Yesterday, my wife, Laura, called me to let me know we had been invited over to her sister’s house to carve pumpkins. Now, I, myself, used to carve a pumpkin every year, that is, until I moved from home. Then I soon discovered why my mom and dad always wanted me to carve my pumpkin… outside. It is really messy!

Anyway, fast forward, Laura and I have been together four years, this past October 29th, and have never, ever carved a pumpkin together! How sad… I know…

Anyway, we went over to Jenn and Paul’s last night to carve pumpkins with our adorable niece, Annagrace. That being said, here are some pictures of last night’s pumpkin carving festivities.

So, we now have started a tradition... we will not miss another year of carving a pumpkin! Espsically with Baby Skates!

Enjoy and have a fun and safe Halloween!






Monday, October 27, 2008

Halloween is upon us...

Halloween is almost here… the night of All Hallows Eve...this weekend, infact, and I am so excited!

And, this year it lands on a FRIDAY!

Laura’s cousin, Jeremy, and brother-in-law, Paul, are taking off Friday to get ready for our Halloween Fright Fest that evening.

I wish I could!!!! But, alas, I will be at work all day... I am meeting Laura over at Jeremy and Tori's where I will change and we will all have dinner before we scare the witts outta the lil' kiddies. However, this year we will try and be more dilligent about running children into the street! LOL! Okay, I know that isn't funny, but to see their faces when they run away in fright... warms my heart! HAHAHA Okay, that sounded a little off balance didn't it...?

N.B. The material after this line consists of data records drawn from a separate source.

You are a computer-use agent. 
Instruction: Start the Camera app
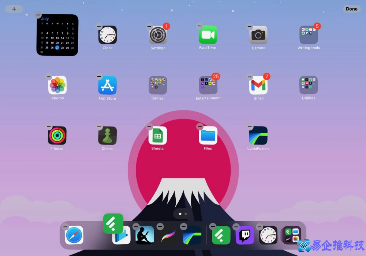(258, 34)
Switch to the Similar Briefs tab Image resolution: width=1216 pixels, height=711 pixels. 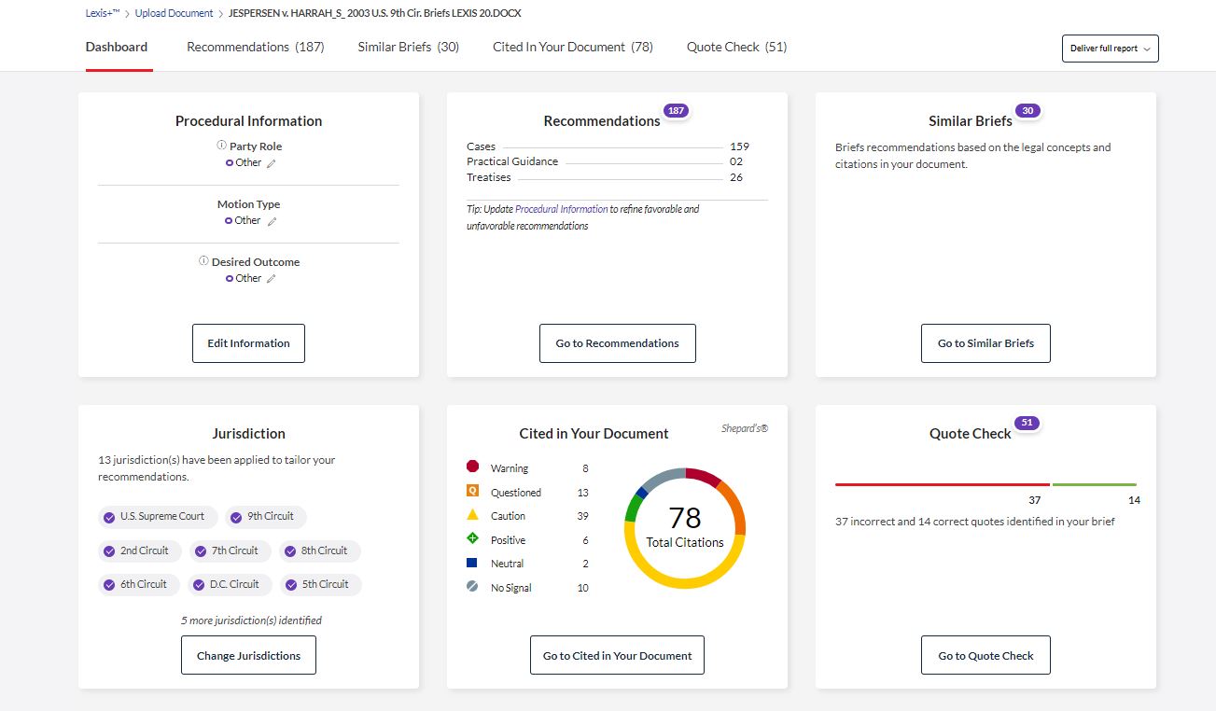click(x=408, y=47)
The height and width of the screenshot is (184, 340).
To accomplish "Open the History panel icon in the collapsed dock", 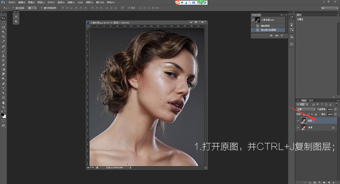I will tap(292, 17).
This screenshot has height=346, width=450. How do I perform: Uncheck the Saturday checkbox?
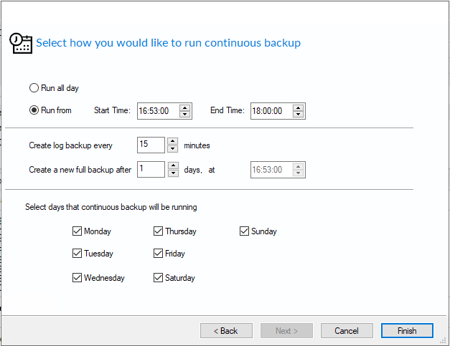[159, 278]
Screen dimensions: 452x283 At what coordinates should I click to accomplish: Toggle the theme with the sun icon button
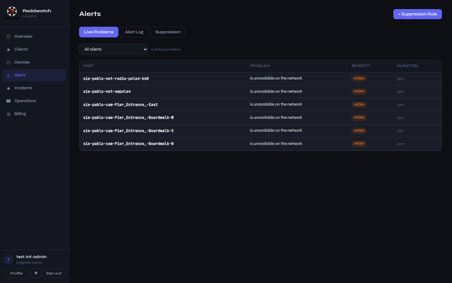pyautogui.click(x=36, y=273)
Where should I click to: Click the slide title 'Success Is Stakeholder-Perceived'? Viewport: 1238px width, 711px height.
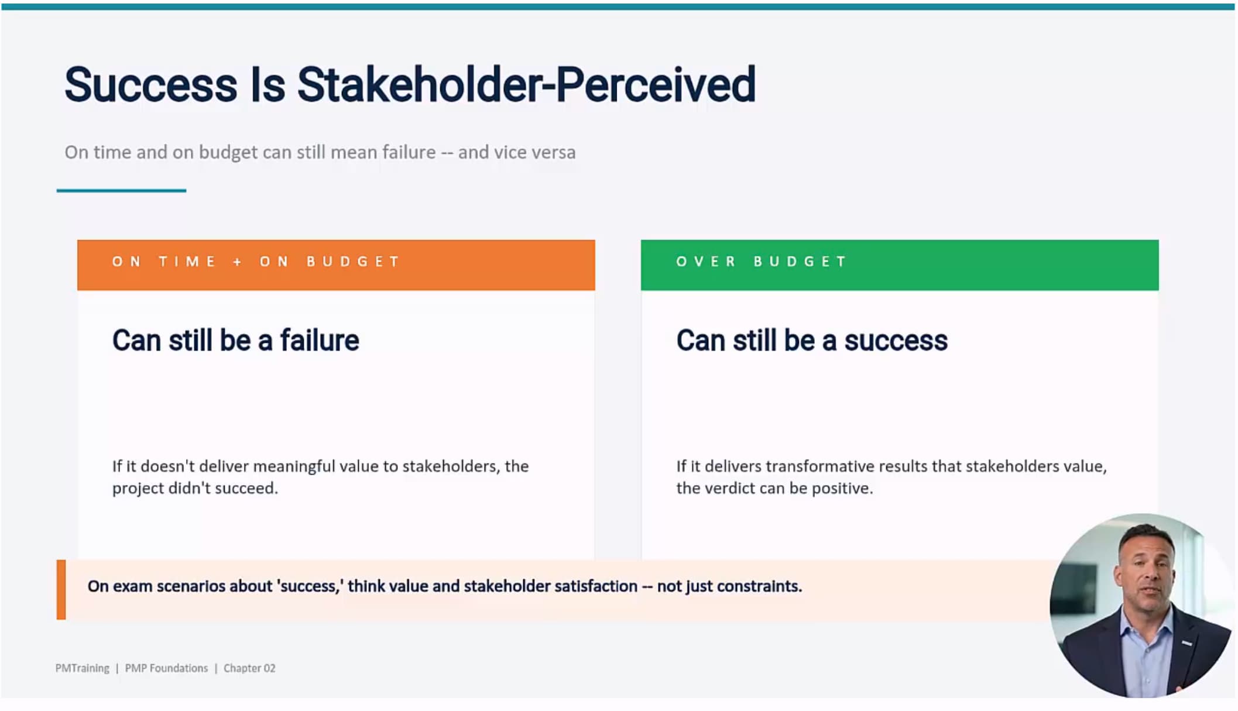410,85
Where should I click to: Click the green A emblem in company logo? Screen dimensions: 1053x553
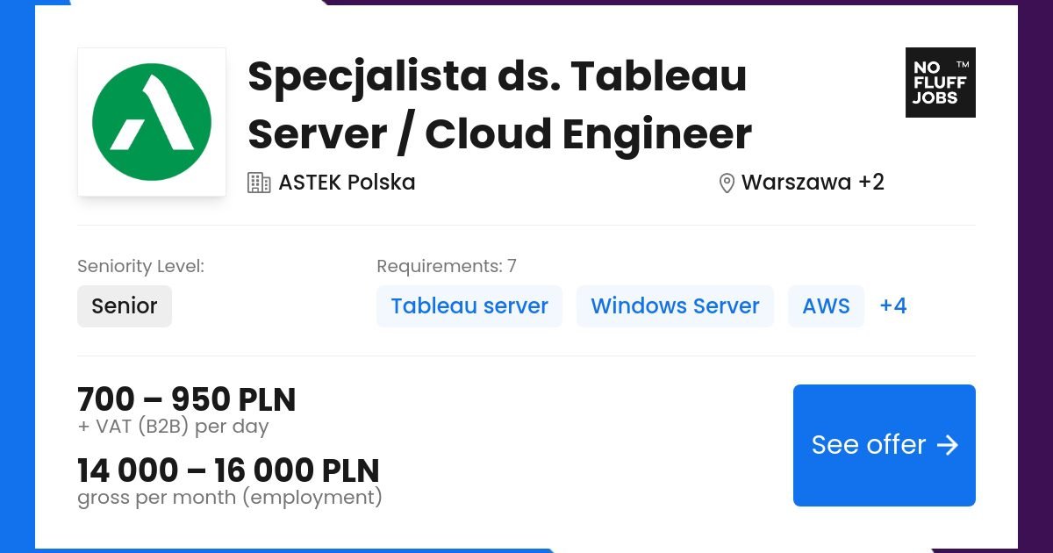pyautogui.click(x=152, y=122)
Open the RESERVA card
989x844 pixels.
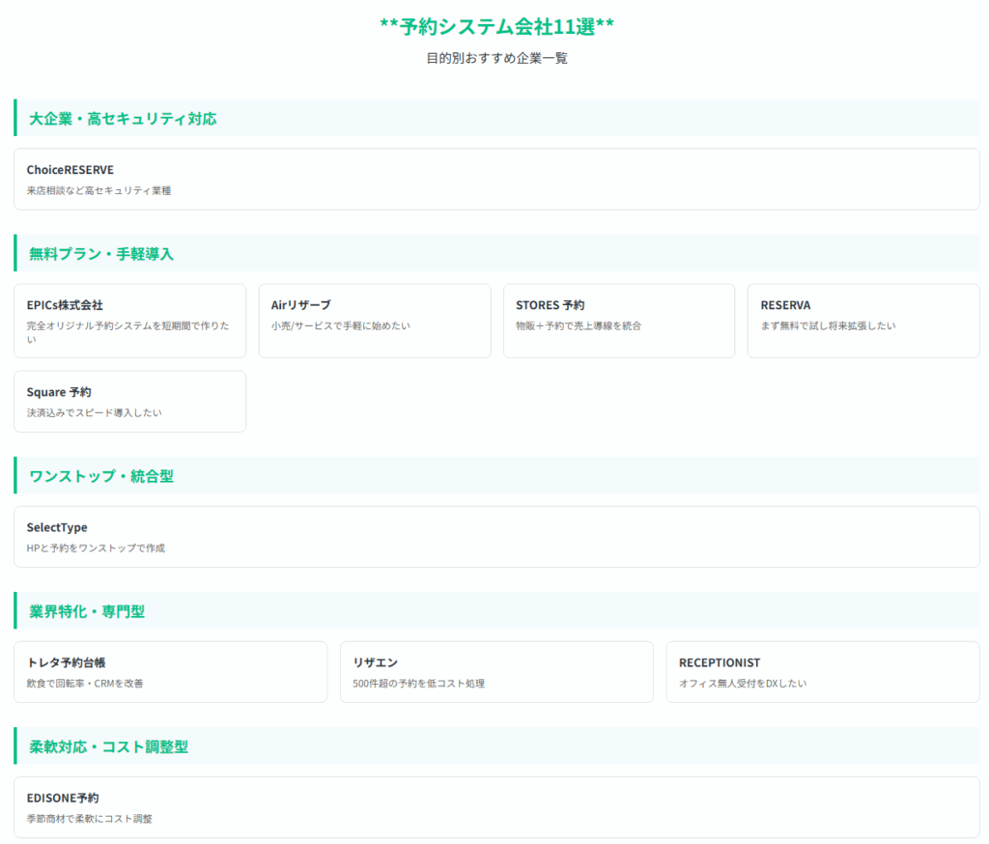coord(863,321)
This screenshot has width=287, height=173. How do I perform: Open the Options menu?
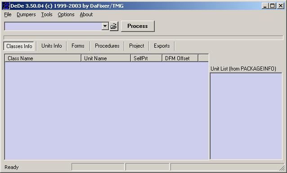tap(66, 14)
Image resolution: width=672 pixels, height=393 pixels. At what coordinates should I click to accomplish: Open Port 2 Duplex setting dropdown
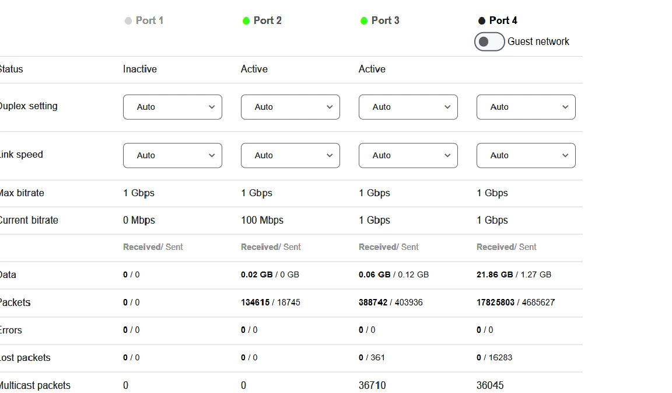(x=291, y=107)
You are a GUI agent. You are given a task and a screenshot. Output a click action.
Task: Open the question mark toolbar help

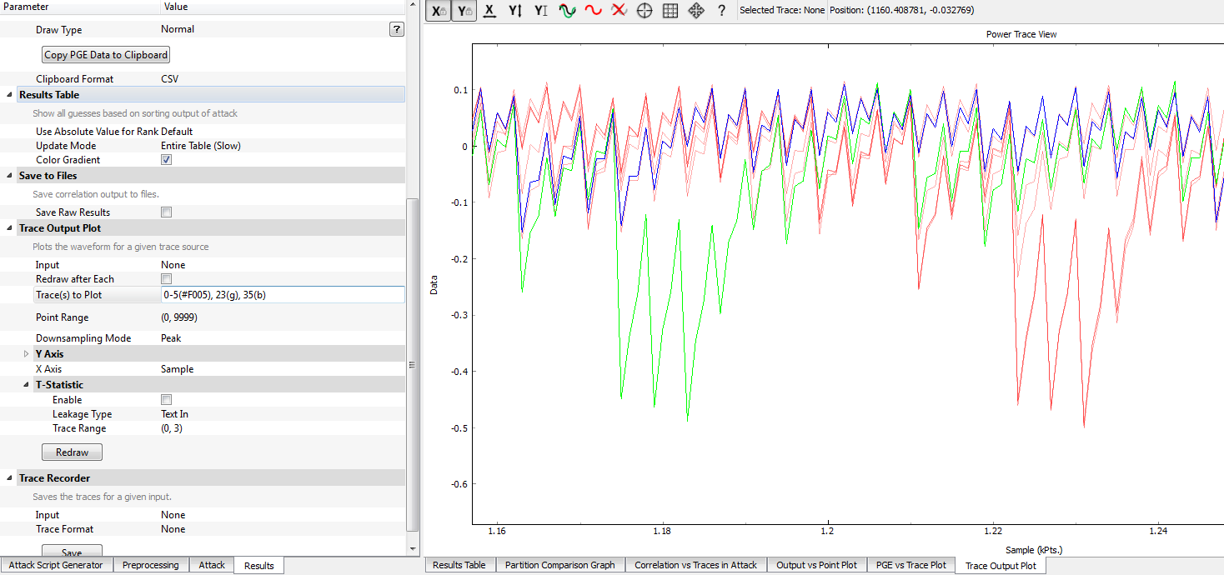coord(721,11)
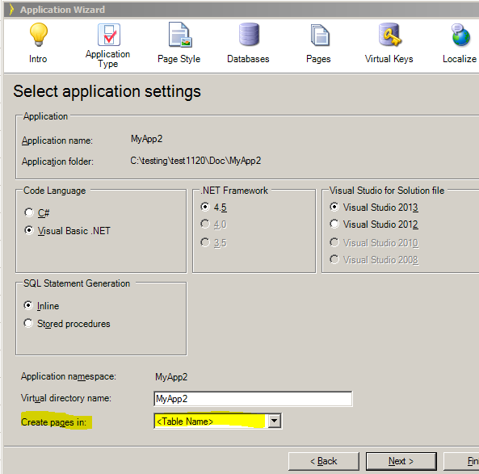Expand the Create pages in dropdown arrow
Viewport: 479px width, 474px height.
coord(275,422)
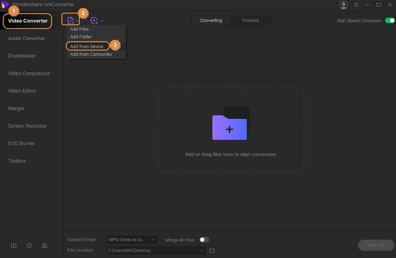Open the help question mark icon
Screen dimensions: 396x258
29,245
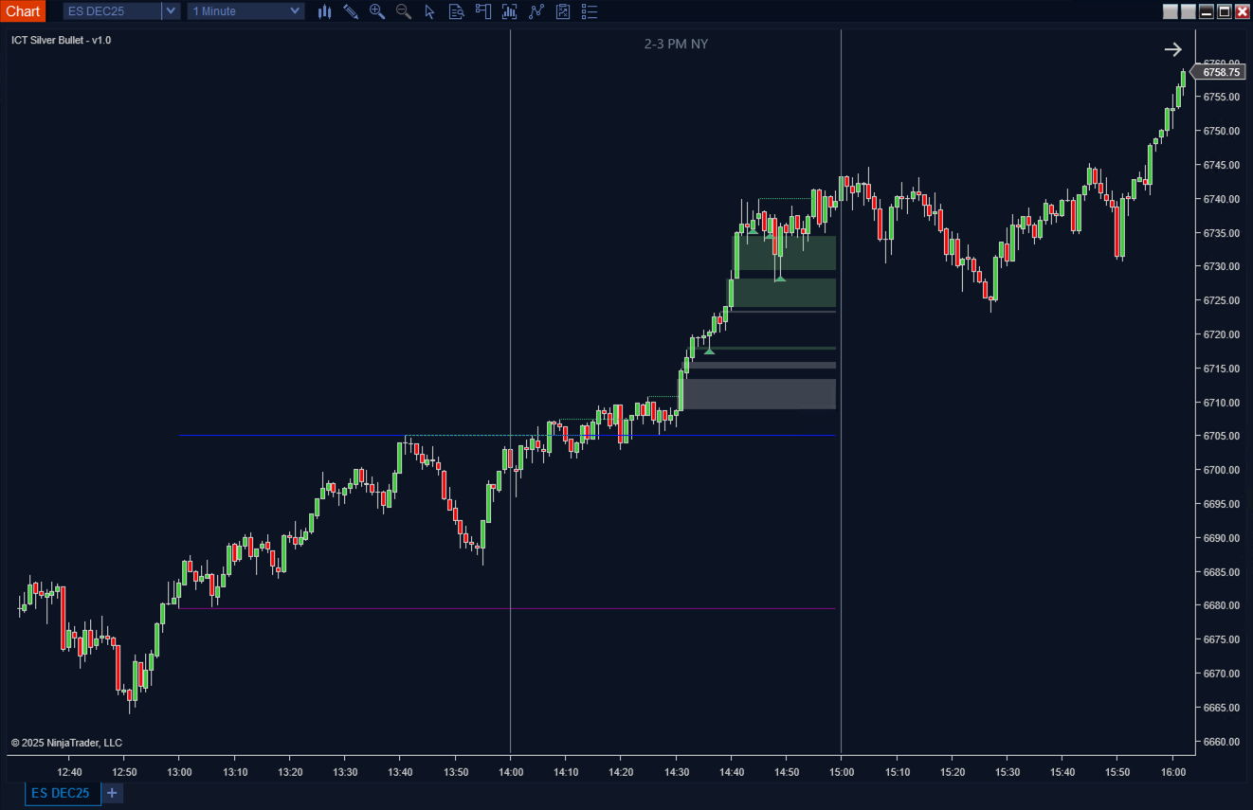Toggle the Chart Trader icon

coord(482,11)
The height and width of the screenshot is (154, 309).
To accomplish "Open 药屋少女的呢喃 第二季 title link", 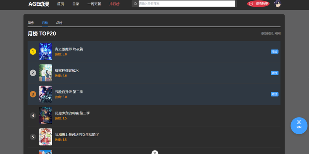I will coord(72,113).
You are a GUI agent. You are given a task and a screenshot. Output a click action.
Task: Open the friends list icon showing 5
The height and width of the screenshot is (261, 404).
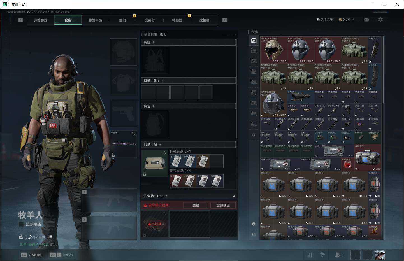coord(339,255)
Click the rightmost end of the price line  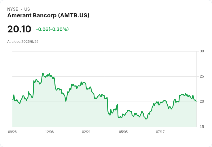196,101
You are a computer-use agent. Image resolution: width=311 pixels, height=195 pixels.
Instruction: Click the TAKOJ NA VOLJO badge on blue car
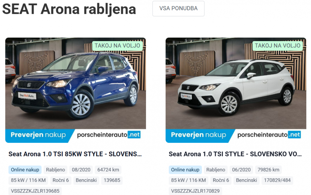pyautogui.click(x=118, y=46)
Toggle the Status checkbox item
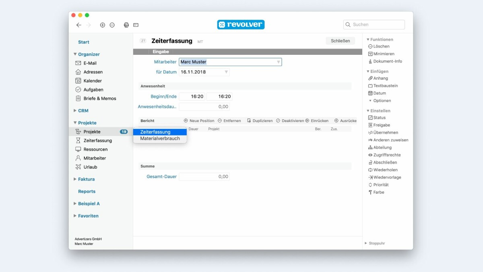The image size is (483, 272). (x=379, y=118)

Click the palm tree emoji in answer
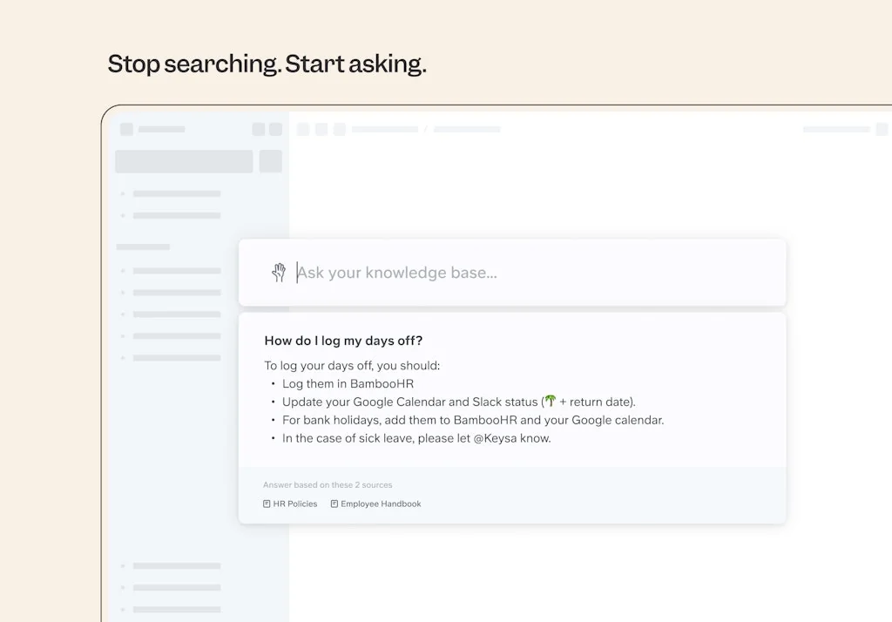coord(550,402)
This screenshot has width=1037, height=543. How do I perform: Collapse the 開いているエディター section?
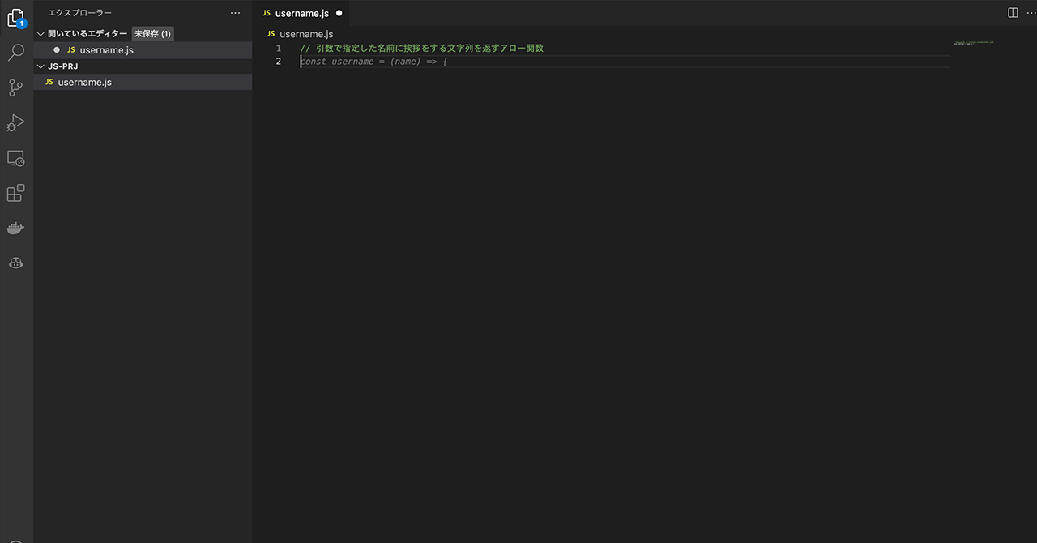coord(41,34)
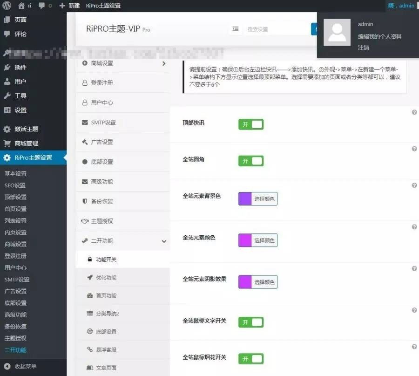This screenshot has height=376, width=419.
Task: Turn off the 顶部快讯 switch
Action: click(x=251, y=124)
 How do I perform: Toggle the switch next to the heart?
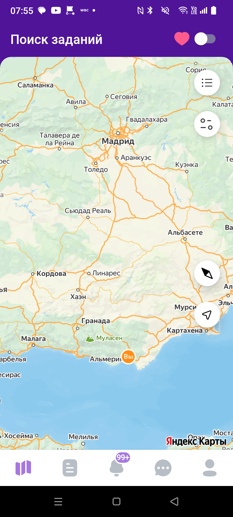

This will be the 4th year we have gotten together, ever since I have been dating Laura, in 2005, to scare the neighborhood kids before they could get to the door to receive their Halloween treat from one of the girls: Laura, my wife; Tori (Jeremy’s wife); Britton (Jeremy’s sister) or Jenn (my sister-in-law and Paul’s wife). This year Amy, Laura’s, eldest sister, has been pulled into the mix! She has agreed to walk around the premises wearing her scary zombie garb. I, am as always, a werewolf; Jeremy, Michael Myers, Paul the Zombie Vampire; Laura is the good witch instead of lil' Red b/c this year she doesn't fit into her lil' Red costume... Baby Skates has caused her to make a switch to a Witch! Britton, Jeremy's sister, and her fiance’, Chris, are scheduled to come and take part in the festivities as well but that is all dependent on their flight in from NJ.

Every year the group grows... however, last year Paul couldn't make it b/c he was sick so I'm sure he will make up for it this year!

Lets hope they can make it!

I will be sure to post a detailed blog of the evening!!!

Muwhahahahahaha! -

"A muck, A muck, Amuck"- "Hocus Pocus"

Monday, October 6, 2008

Chicken & Dumplins

This past weekend was, of course, eventful…

We actually had to bow out of a couple events due to how event-FULL we were! (Notice the play on words…)

October has taken off and honestly not yielded us anytime to just stay home and sleep. Everyone seems to give us the whole “sleep now, while you can!” Warning. Like they are some cheesy, scary pseudo-villian from one of those Verizon commercials. “It’s a dead zone…” hahaha

However, we have not taken their advice because, oh we haven’t had time.

Moving on, this Sunday my wife, Laura, and I had some company over for dinner.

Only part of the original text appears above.